Dish by Van Silvay

Dish 1935 - 1942

0:00
0:00

drawing, pencil

# 

drawing

# 

pencil

# 

watercolor

Dimensions: overall: 29.5 x 36.3 cm (11 5/8 x 14 5/16 in.)

Copyright: National Gallery of Art: CC0 1.0

Curator: This delicate drawing, created sometime between 1935 and 1942, is titled "Dish," and it’s attributed to Van Silvay. The work appears to be pencil, perhaps with watercolor washes to suggest translucence. What are your first thoughts?
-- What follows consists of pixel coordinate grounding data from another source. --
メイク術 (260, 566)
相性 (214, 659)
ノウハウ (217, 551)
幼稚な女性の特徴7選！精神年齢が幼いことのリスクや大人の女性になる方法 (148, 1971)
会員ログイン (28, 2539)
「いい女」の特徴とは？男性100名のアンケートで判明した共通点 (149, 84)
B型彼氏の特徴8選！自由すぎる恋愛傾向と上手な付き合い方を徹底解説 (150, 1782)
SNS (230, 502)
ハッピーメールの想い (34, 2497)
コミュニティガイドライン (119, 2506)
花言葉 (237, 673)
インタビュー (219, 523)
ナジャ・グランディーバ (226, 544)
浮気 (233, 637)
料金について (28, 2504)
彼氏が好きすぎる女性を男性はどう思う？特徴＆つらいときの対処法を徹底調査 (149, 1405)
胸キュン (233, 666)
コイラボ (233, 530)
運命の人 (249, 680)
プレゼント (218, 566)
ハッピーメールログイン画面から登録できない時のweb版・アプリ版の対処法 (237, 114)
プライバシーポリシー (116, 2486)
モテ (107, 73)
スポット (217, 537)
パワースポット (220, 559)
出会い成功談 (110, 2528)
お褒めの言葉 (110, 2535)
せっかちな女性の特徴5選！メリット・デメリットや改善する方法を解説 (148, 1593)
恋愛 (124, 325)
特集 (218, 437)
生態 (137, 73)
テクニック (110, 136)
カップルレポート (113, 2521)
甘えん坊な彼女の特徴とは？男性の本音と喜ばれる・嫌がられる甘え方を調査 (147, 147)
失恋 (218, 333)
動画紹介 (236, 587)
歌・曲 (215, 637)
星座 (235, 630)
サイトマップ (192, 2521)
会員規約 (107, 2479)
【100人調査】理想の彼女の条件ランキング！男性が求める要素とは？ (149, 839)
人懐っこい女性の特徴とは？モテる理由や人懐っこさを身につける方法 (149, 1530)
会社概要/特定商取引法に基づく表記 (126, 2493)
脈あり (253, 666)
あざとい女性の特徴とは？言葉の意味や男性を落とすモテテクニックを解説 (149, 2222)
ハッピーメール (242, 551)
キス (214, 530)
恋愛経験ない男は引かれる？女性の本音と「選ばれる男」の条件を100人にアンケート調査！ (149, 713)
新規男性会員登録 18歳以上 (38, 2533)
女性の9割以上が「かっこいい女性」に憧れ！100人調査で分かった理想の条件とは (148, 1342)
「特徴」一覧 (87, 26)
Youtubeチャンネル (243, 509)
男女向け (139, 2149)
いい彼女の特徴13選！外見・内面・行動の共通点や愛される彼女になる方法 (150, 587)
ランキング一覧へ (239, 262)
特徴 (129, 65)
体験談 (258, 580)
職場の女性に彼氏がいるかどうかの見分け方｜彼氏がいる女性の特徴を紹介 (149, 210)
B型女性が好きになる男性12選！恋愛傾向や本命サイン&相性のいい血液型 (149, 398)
Editor: It's airy. Ghostly, even. The almost transparent quality suggests absence, a container that’s currently empty, perhaps longing to be filled. It's quite fragile in appearance. Curator: Absolutely. I wonder, though, if its seeming fragility speaks to the broader economic realities of the time? Given the probable creation date during the Depression Era, an artwork depicting a simple dish—potentially alluding to both sustenance and lack thereof— could be interpreted through a socio-political lens. What are your thoughts on the use of symbolic meaning and its resonance with the audiences of the time? Editor: That’s a valid point, and seeing the imagery itself makes me wonder about what this dish meant to this artist and in a broader, social context. This shape is clearly referential, and those curvilinear details on the base, while delicate, have echoes of classical motifs, implying ideas of enduring aesthetic values. But is it past or present? Curator: Exactly. And perhaps that tension you are articulating so eloquently becomes heightened because it’s a drawing rather than a rendered three-dimensional object? A question becomes posed, where the very idea of “dish” or “vessel” exists solely as a sketched form. Is there function and what can we serve? Who had the privilege of its plenitude and how might such representation act as commentary on social and gender structures during a difficult economic and political period? Editor: I think you're right to see its political possibilities through that reading. However, focusing on its representation as sketched form, it becomes a sort of archetypal "dish"—stripped of a singular cultural identity and refined into its essence. I look at its roundness, at the perfect concentric symmetry of the rim. Is there no statement to be made on the dish's role as a source of nourishment and what nourishment represented, not just then, but even today? Curator: Well, in that sense it seems the piece operates through its symbolic tension – it’s simplicity belying multiple social and iconographic complexities. Editor: A perfect balance. A reminder that things may never really be what they seem to be on the surface.

Show more

Comments

No comments

Be the first to comment and join the conversation on the ultimate creative platform.